What is Brainspotting (BSP)?
Brainspotting is a modality that uses your visual field to access and re-process trauma stored in the subcortical brain, with the goal of releasing emotional distress and restoring homeostasis around the stressor. Much like EMDR, Brainspotting is rooted in REM sleep science, and we utilize a combination of your eye movements and somatic awareness to connect to stressors and stay with them, to begin to excavate and process the harbored impacts of your lived experiences.
While you’re telling me a story of your lived experience, we’ll begin to utilize a Brainspotting pointer and eye movement to locate a spot in your visual field that connects to a strong emotional or physical reaction to what you’re discussing. Then, we hold your eye gaze on this spot as you voice what is beginning to emerge from your body and mind, to begin to disentangle, process and re-integrate the trauma stored here.
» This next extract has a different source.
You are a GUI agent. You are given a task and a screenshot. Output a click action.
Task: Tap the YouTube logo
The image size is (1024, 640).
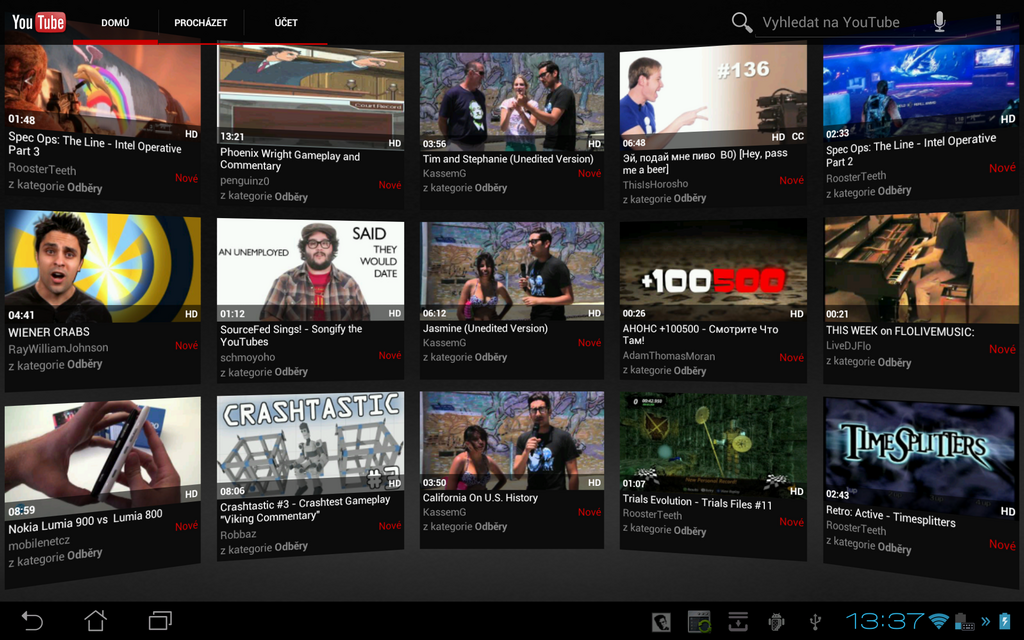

In this process, we’re leveraging the neural connections between the eyes and the brain, connecting to a place that talk therapy often can’t reach.
While Brainspotting, we often utilize bilateral stimulation in the form of sound or (tactile) tapping, which mimics the processing pattern of REM sleep, facilitating both hemispheres of the brain to work together to process trauma and stress.

The Unbroken -Rashani Rea
There is a brokenness
out of which comes the unbroken,
a shatteredness
out of which blooms the unshatterable.
There is a sorrow
beyond all grief which leads to joy
and a fragility
out of whose depths emerges strength.
There is a hollow space
too vast for words
through which we pass with each loss,
out of whose darkness
we are sanctioned into being.
There is a cry deeper than all sound
whose serrated edges cut the heart
as we break open to the place inside
which is unbreakable and whole,
while learning to sing.
I find that Brainspotting is a profound modality for those with complex PTSD, or who have survived traumas that have impacted the body such as medical trauma, birth trauma, domestic violence or sexual assault. Rather than trying to talk through what we think about the trauma, we’re accessing it through the way the body is telling us how it feels about the trauma, then we’re unraveling and process the context for those feelings, context that may have been protected and not otherwise available to the conscious mind.